風邪の原因はほとんどがウイルス、一部が細菌の感染によるものです。原因と疑われているウイルスは二百種類以上あり、それぞれの種類にさらに数百種類の型が発見されています。そのため一口に風邪と言っても数万もの原因が考えられるのです。これではウイルスの特定が困難で、ワクチンを作ることは事実上不可能です。
現場では医師の多くが解熱剤や咳止めなど、風邪の症状を和らげる薬を処方します。しかし、人体において病原体と戦う白血球は熱のある状態でこそ働きが良く、せきは病原体を排出しようとする自然な働きです。つまり、風邪の症状を和らげようとするほど、人体が病原体と戦う免疫力が下がってしまうのです。
最近では医師もビタミンCや栄養剤を処方して、本来人体に備わっている免疫力を強くすることで、風邪を治そうとすることが多くなっています。民間療法で風邪に効果があるとされる卵酒は栄養たっぷりで、果物にはビタミンCが含まれています。昔の人は免疫力が風邪を治すのだということに気がついていたのかも知れません。

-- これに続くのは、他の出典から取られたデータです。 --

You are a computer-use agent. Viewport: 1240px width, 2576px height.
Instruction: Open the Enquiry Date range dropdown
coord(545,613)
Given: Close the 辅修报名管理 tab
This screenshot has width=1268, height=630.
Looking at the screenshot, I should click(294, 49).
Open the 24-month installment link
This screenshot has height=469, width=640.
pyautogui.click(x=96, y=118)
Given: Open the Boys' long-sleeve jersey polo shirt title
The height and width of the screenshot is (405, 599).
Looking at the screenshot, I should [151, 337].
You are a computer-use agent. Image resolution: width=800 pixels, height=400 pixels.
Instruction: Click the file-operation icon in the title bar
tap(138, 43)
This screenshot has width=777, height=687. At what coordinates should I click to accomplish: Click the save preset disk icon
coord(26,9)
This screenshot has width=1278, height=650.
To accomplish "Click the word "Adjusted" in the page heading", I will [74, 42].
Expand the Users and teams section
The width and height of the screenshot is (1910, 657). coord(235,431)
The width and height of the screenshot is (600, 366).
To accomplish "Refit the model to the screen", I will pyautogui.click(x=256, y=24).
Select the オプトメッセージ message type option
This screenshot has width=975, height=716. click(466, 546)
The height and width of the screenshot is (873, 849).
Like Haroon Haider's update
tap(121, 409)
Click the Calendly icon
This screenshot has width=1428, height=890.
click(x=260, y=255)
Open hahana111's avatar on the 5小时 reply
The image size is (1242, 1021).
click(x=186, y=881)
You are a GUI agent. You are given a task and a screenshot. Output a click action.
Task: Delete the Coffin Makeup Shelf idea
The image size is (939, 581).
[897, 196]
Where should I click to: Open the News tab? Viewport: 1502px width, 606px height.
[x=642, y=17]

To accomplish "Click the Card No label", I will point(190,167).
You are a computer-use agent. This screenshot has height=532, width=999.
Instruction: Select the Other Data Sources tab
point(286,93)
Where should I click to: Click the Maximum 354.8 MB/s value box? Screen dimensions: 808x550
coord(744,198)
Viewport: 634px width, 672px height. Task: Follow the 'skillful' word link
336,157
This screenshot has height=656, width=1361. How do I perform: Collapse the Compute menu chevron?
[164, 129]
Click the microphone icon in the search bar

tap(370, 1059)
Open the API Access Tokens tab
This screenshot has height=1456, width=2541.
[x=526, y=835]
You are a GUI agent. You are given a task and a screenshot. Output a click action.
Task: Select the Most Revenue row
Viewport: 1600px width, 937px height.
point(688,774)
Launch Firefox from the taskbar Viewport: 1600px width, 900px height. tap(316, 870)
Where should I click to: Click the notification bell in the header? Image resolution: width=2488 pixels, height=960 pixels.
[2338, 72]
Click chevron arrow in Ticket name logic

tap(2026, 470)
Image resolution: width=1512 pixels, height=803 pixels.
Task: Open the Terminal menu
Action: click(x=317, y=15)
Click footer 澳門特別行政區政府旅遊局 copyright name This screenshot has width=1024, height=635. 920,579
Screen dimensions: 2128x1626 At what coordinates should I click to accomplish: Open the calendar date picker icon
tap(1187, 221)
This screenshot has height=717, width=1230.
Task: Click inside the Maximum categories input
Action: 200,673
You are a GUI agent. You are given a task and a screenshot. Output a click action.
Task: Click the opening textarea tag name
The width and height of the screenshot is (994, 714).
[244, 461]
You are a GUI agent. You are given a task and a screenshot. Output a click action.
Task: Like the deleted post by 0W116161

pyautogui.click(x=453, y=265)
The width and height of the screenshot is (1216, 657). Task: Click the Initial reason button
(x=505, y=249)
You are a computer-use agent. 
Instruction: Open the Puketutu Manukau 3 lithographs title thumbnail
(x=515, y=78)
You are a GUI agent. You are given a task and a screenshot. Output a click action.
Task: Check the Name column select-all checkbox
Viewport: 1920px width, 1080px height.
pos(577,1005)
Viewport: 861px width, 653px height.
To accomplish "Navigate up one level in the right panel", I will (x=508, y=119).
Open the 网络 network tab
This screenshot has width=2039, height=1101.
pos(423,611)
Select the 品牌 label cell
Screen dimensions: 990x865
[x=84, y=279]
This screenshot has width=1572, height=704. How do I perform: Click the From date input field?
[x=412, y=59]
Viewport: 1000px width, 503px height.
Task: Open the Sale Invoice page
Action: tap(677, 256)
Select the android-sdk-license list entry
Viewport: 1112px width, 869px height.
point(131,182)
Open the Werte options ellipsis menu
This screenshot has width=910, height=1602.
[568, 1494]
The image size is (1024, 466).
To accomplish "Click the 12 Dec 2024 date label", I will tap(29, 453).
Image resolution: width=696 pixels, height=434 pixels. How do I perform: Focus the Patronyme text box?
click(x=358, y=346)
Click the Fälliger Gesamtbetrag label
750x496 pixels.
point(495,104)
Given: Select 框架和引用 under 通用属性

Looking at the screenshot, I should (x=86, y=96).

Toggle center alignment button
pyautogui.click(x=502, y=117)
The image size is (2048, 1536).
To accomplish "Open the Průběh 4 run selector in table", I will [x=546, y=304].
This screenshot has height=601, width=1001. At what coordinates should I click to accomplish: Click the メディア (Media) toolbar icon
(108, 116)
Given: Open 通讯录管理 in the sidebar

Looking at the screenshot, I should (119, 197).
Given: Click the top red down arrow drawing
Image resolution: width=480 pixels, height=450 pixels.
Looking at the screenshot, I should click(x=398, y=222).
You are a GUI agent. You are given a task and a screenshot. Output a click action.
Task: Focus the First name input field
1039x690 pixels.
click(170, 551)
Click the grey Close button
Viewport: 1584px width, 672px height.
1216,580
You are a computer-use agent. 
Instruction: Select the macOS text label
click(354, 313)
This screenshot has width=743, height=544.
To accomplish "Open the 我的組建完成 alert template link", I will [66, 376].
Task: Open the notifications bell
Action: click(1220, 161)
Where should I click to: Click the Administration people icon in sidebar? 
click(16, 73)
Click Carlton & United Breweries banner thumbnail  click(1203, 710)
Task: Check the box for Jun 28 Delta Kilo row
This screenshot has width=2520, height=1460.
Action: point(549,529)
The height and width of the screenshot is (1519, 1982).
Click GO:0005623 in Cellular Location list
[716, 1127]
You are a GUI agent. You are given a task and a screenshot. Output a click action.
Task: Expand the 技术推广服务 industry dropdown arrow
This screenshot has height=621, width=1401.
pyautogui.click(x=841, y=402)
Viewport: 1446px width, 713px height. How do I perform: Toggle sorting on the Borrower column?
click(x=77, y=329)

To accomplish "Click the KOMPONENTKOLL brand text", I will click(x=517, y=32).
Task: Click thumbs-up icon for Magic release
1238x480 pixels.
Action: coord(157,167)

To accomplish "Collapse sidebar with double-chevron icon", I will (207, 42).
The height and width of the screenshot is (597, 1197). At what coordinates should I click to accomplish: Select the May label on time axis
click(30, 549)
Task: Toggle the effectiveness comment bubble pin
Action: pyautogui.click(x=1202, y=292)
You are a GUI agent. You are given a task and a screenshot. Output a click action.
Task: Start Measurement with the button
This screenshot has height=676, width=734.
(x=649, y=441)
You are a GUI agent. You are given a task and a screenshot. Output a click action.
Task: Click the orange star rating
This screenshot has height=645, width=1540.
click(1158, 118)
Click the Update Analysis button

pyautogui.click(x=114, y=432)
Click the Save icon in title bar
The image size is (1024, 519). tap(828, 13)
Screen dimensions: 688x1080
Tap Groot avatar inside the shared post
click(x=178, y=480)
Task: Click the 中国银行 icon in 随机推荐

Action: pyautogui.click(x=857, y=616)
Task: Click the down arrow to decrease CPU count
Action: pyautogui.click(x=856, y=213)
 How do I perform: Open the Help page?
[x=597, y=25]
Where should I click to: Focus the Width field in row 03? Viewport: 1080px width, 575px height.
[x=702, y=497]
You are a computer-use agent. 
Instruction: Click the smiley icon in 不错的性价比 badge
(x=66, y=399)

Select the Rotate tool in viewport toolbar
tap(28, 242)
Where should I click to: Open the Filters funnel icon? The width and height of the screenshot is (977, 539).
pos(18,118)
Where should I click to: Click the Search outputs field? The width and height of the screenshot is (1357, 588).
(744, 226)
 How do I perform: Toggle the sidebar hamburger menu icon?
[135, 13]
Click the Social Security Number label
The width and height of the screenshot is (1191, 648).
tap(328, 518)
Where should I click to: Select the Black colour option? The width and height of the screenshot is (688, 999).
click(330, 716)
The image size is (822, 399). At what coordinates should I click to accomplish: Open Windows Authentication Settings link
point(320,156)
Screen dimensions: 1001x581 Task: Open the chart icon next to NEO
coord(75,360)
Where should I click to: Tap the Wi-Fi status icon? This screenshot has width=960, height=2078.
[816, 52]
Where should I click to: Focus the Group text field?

風邪を治す特効薬が見つかったとしても、それは風邪を治すことしかできないでしょう。さらなる研究が待たれるのは、どんな病原体とも戦うことができて、古来から人体に備わっている免疫力の働きです。
免疫力の研究が進めば、風邪だけでなくしつこい水虫、そして多くの人が未だに苦しむ癌でさえも、完全に治せるかも知れませんね。